WHAT YOU HAVE TO DO |
Of the lines below, report only those that contain "height".

EXERCISE MATERIAL |
· · · · · · ·
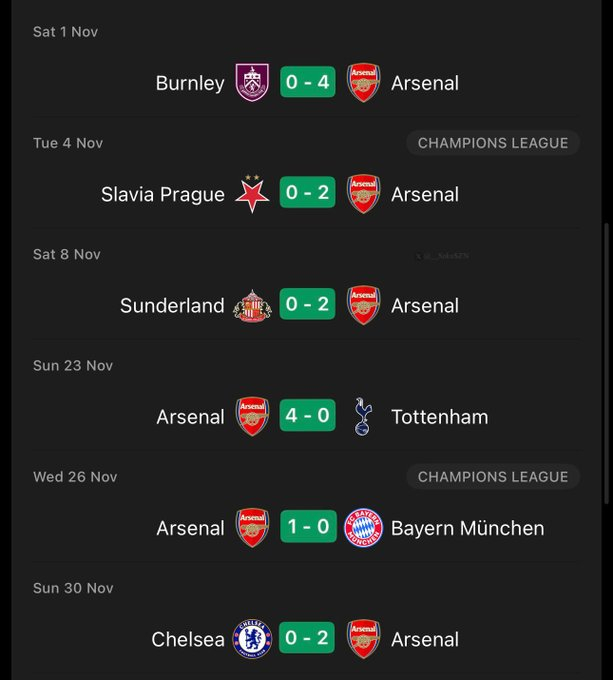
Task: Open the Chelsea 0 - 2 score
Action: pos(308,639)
· · · · · · ·
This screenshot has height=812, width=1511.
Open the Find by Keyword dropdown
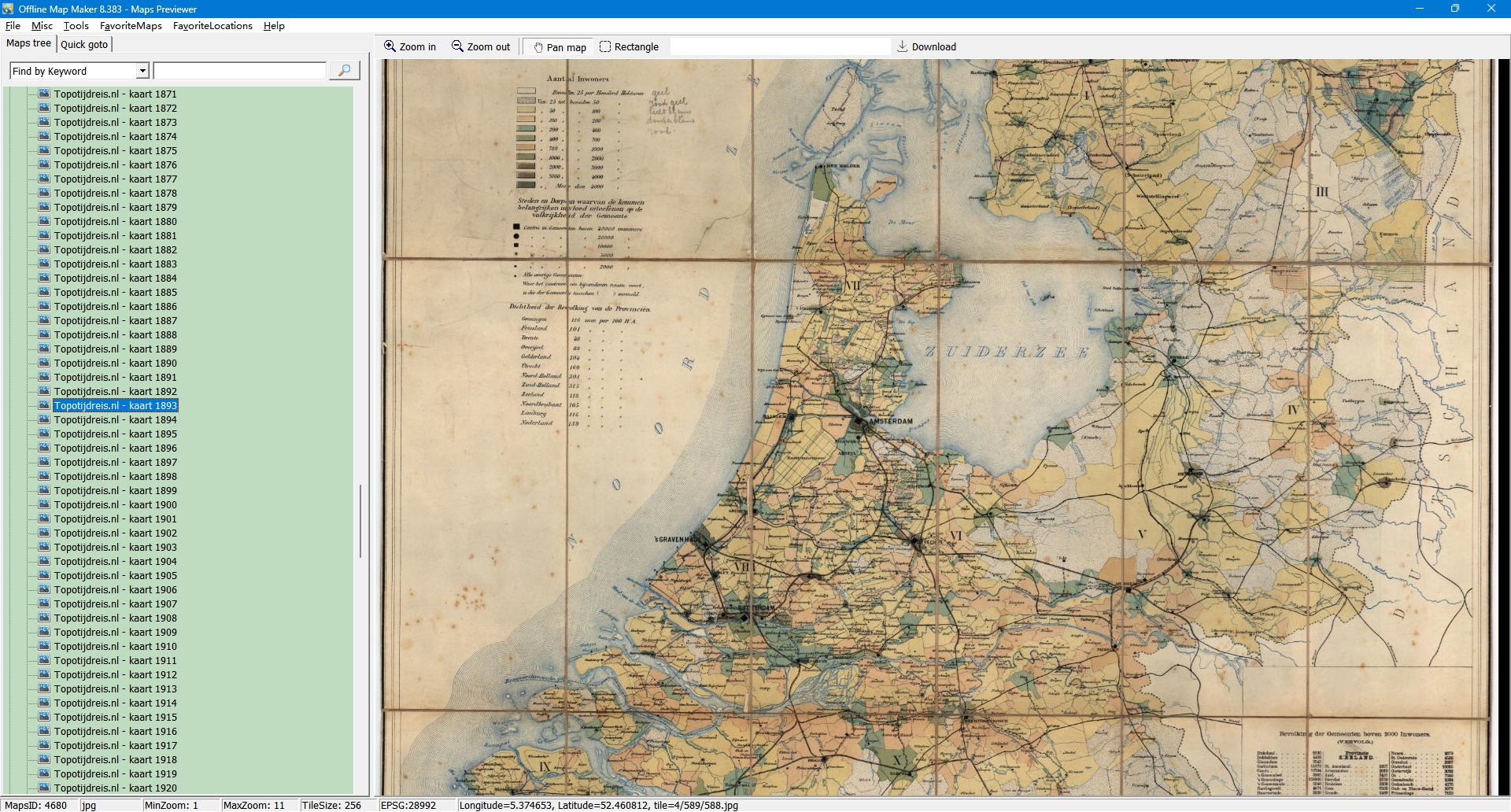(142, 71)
· · · · · · ·
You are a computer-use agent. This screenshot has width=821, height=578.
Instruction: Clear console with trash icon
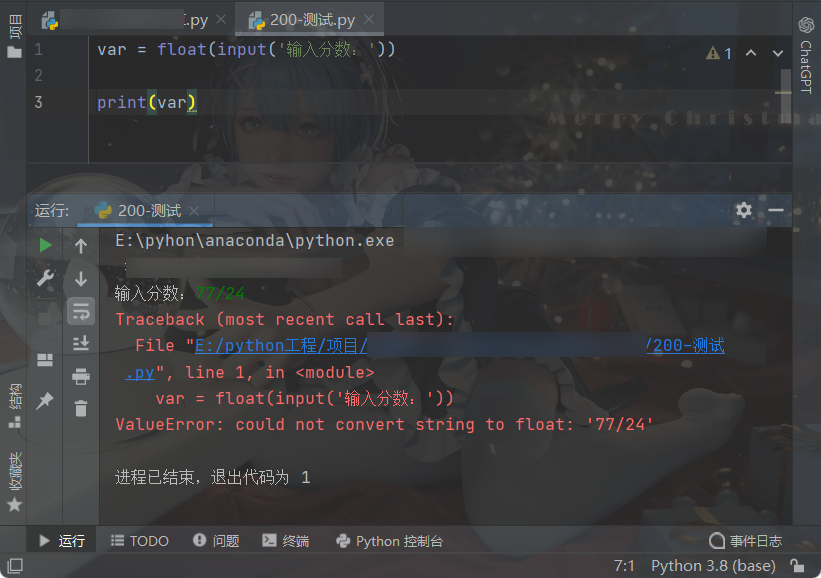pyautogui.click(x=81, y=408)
· · · · · · ·
TASK OUTPUT |
This screenshot has height=812, width=1511.
You are a computer-use agent. This screenshot has width=821, height=578.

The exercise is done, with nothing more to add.